I used the following procedure for comparing the effect of running with and without the new rule:
- Turn on trace net.sf.farrago.query.plandump to record the optimizer execution time.
- Run sqllineEngine
- Execute alter system set "codeCacheMaxBytes"=min to turn off plan caching.
- Execute !columns DEPTS to exercise the query and get everything loaded (first query on Farrago always takes longer as stuff like MDR cache gets warmed up).
- Re-execute !columns DEPTS (we'll use the timing from this one).
- Get the timing for the second execution from FarragoTrace.log; the plandump trace setting results in trace entries before UDT flattening, after UDT flattening, and after optimization. The interval between the last two is the Volcano execution time, and involves no other work. See FarragoPreparingStmt.optimize for details.

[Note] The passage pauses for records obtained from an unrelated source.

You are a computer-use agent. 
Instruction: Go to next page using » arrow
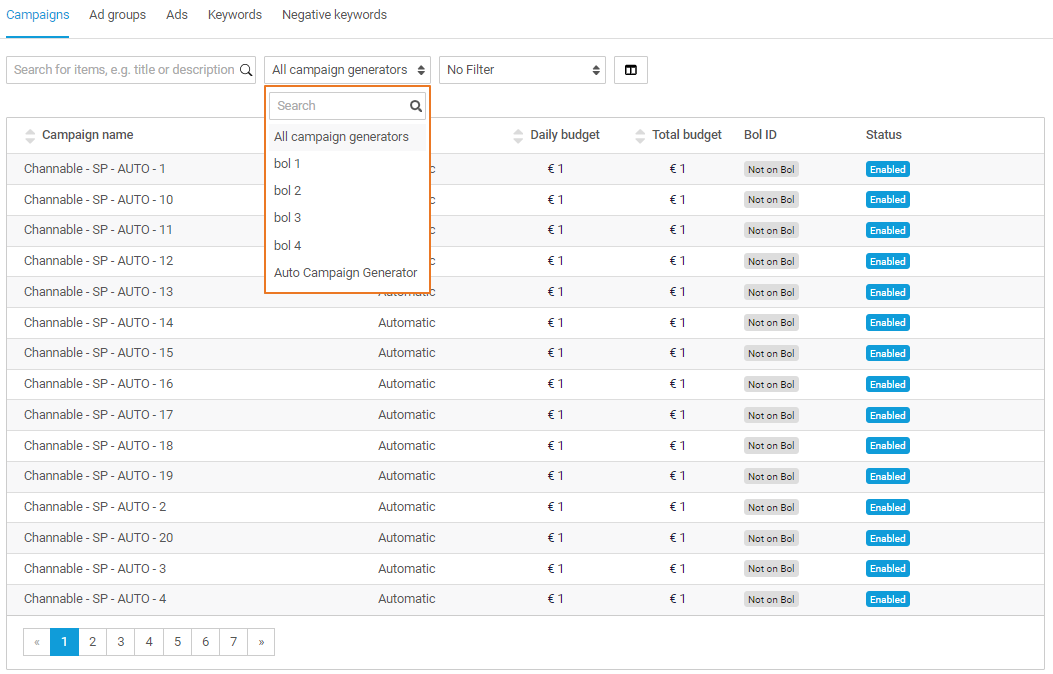[x=261, y=642]
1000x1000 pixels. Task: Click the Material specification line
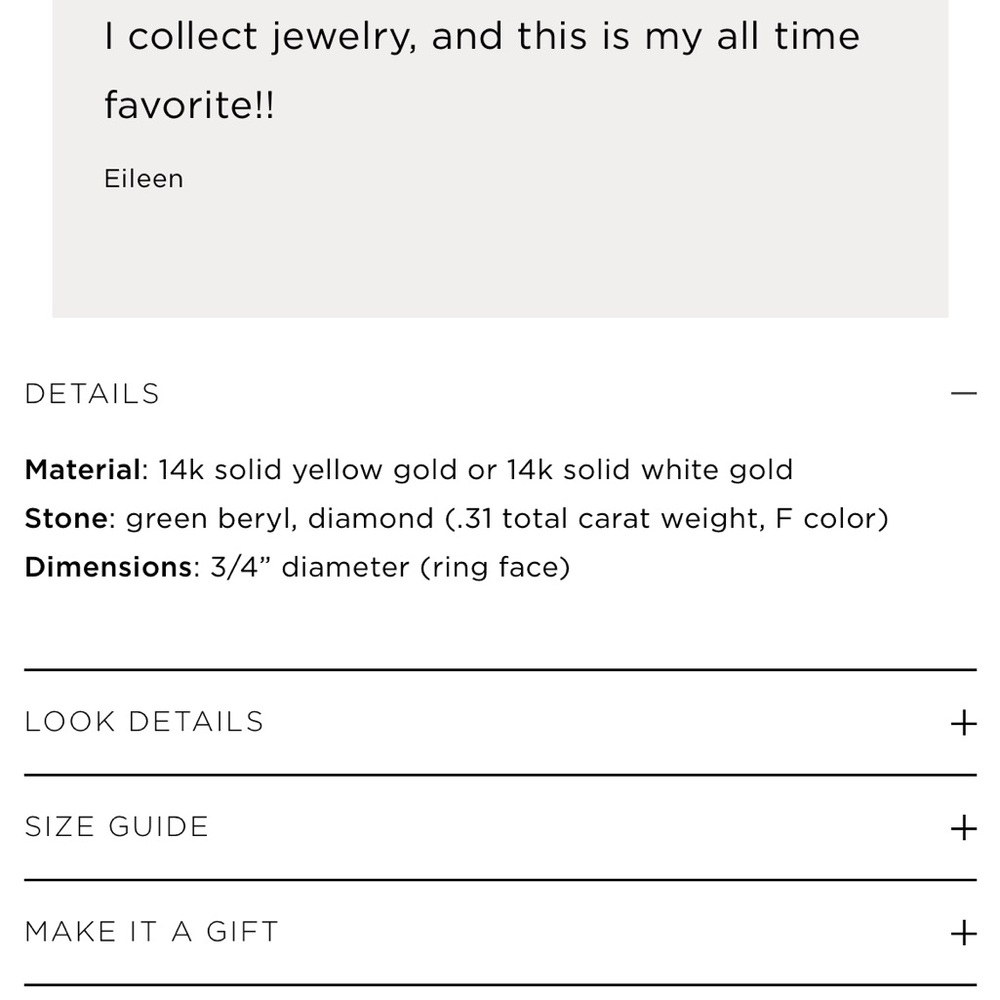(408, 469)
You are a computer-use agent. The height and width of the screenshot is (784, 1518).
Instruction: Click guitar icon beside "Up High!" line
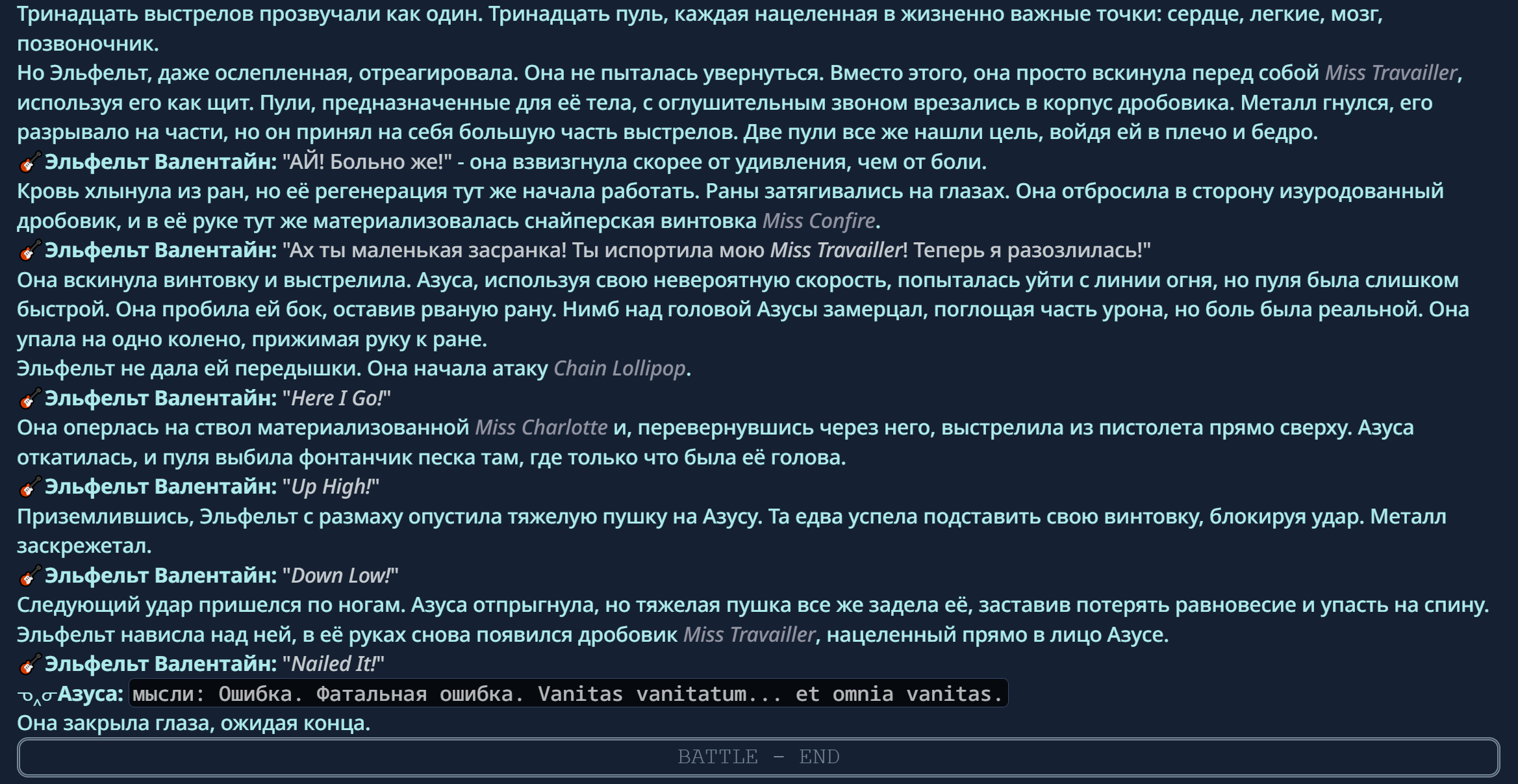pyautogui.click(x=29, y=487)
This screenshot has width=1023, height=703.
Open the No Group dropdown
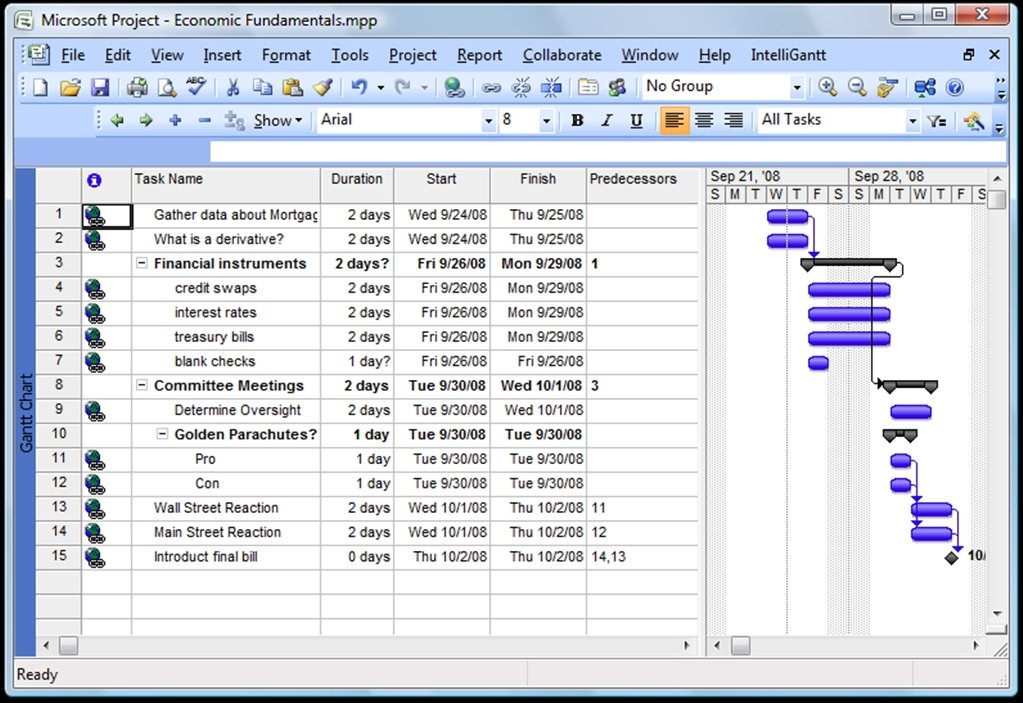(797, 87)
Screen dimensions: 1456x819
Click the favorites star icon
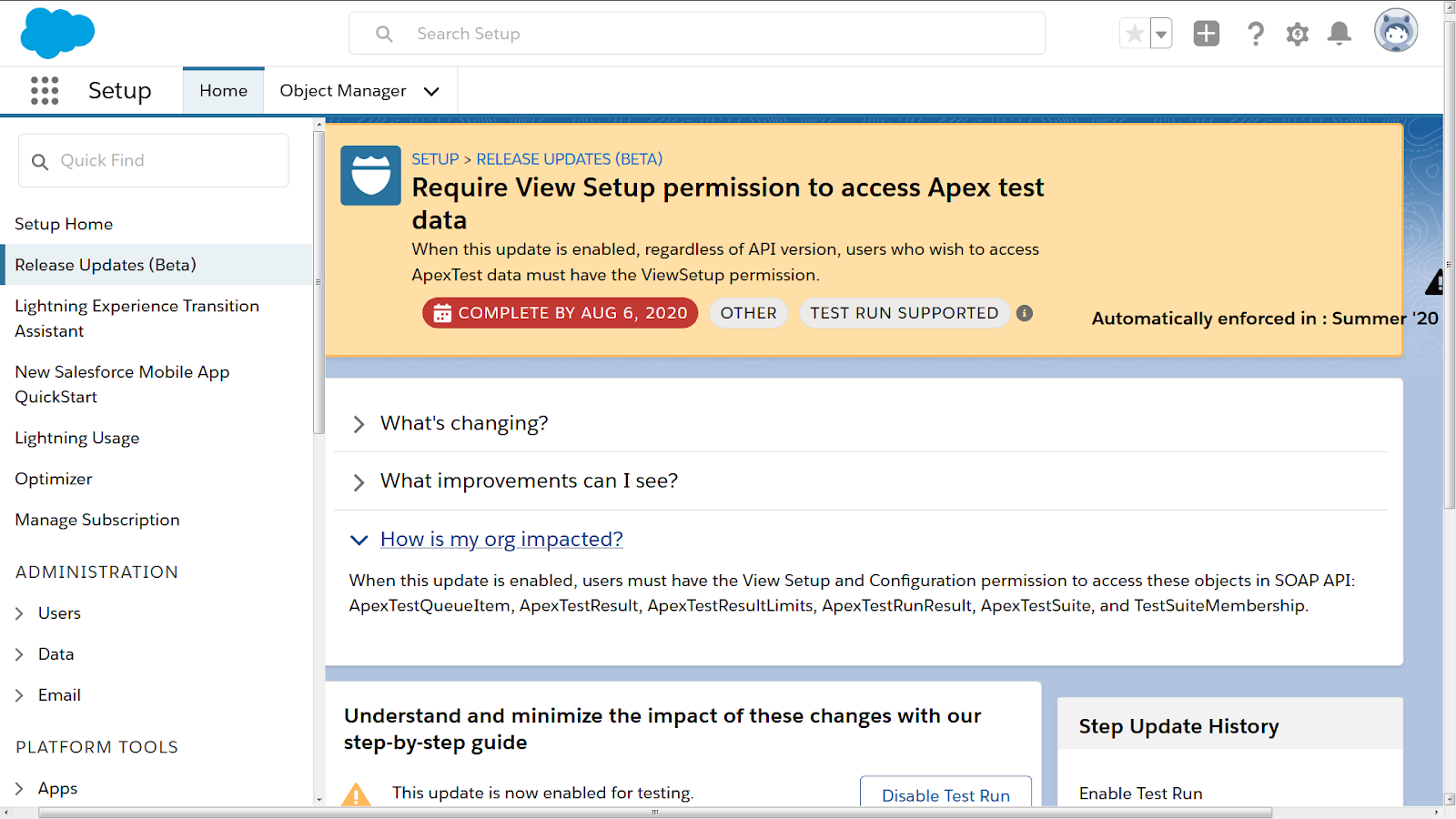pyautogui.click(x=1135, y=34)
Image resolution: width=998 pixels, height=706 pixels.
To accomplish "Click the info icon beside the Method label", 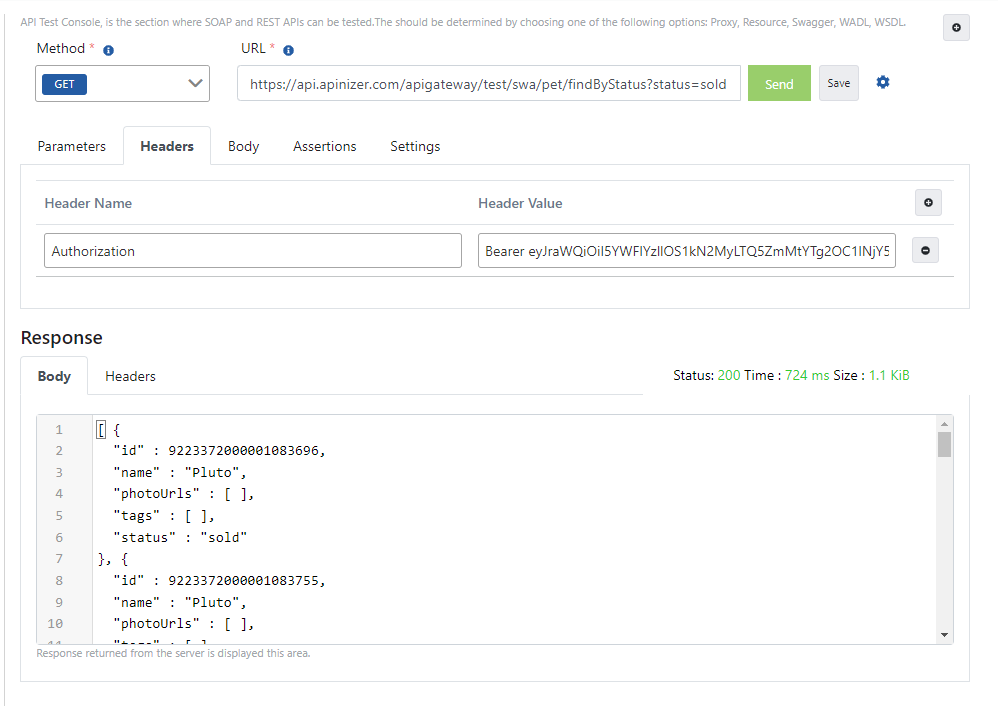I will point(109,50).
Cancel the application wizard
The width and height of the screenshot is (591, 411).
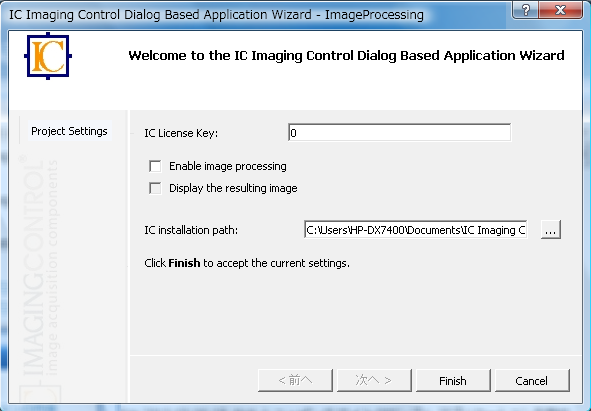point(532,380)
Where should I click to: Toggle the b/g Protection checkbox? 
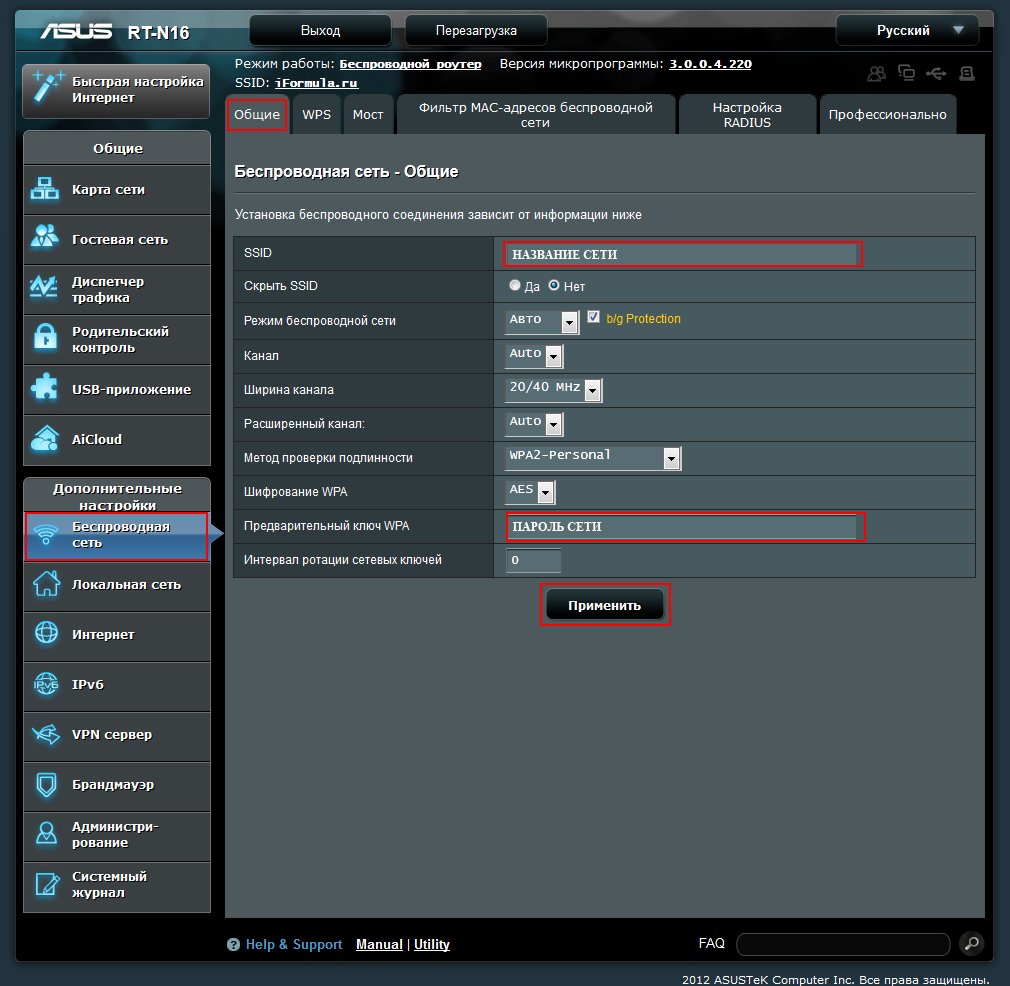(594, 318)
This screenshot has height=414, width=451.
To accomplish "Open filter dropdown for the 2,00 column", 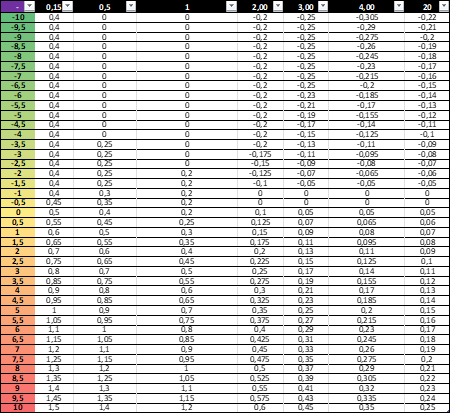I will click(x=278, y=6).
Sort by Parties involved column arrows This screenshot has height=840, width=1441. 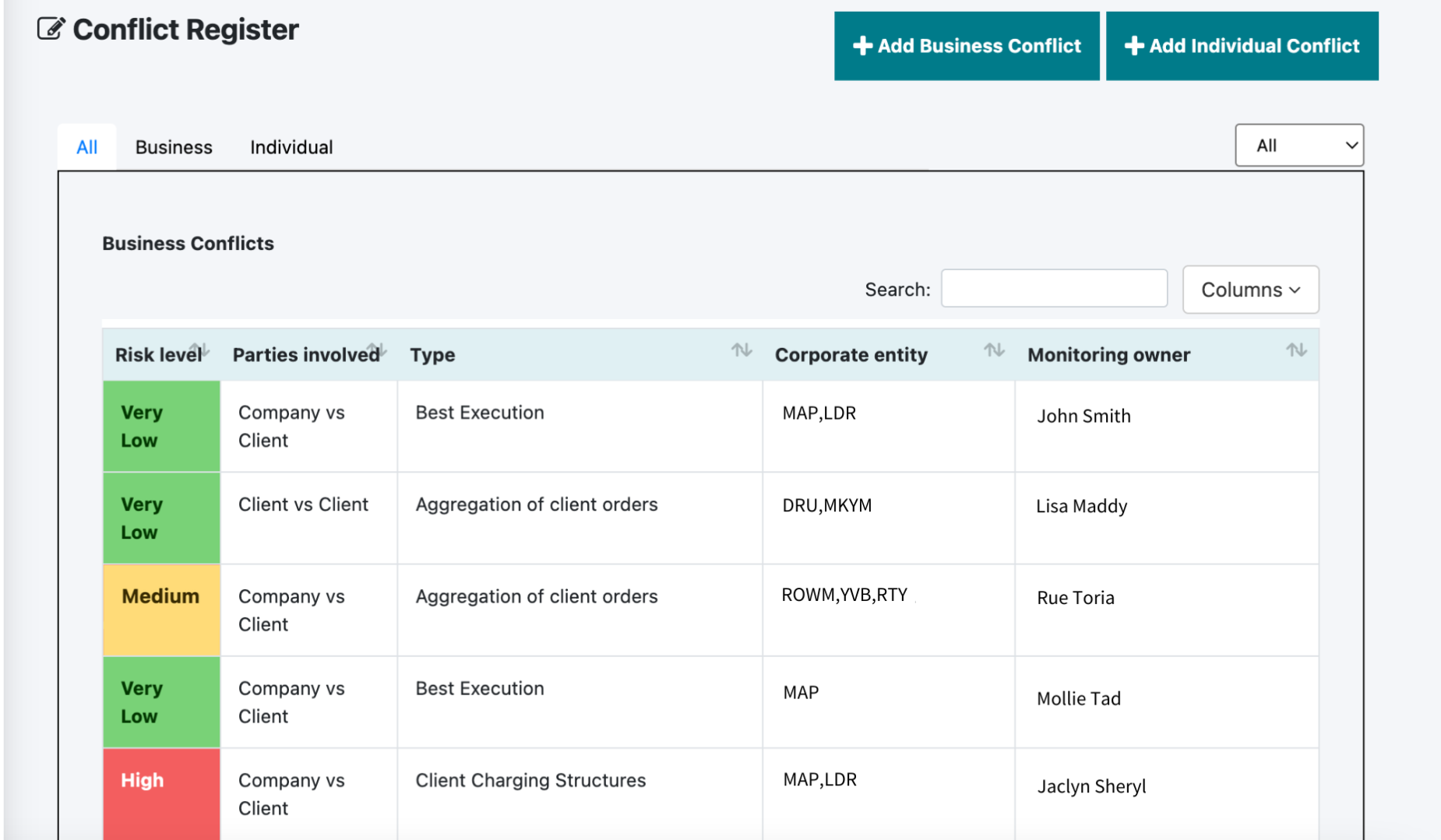[377, 350]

- Run several times with and without the rule (by changing FarragoDefaultPlanner.addStandardRules) to get the average time.
With the rule enabled, average optimization time was 10 seconds. Without the rule, average optimization time was less than 1 second.
Next step was to turn on optimizer tracing (org.eigenbase.relopt=FINE) and count the number of rule-firings with and without the new rule (grep "Apply Rule" FarragoTrace.log | wc -l, being sure to delete the log before each run). Without the new rule, the count was 935. With the new rule, the count was 2602. So the number of rule firings increased by a factor of 2.8, but the runtime increased by at least a factor of ten. Without a profiler or more optimizer tracing, it's not possible to know whether the extra time was spent in the planner itself or in the rules, but the former seems more likely.
Tracing note: the planner wasn't tracing rule firing at level FINE as specified in FarragoTracing, so I changed it to do so.
The MDR table rels are able to provide precise cost information for the leaves because we are able to ask for the exact number of instances of any object. The join costing is accurate for all but the column-to-type join because MedMdrJoinRel assumes these are one-to-many joins, and the cartesian product is easy. But the filter costing is completely wrong (assumes zero selectivity).
Postscript: the pattern-trimming from eigenchange 5816 mostly fixed the performance problem, bringing the time down to around two seconds, although the number of rules fired is still higher with ExtractJoinFilterRule (1445) than without (602).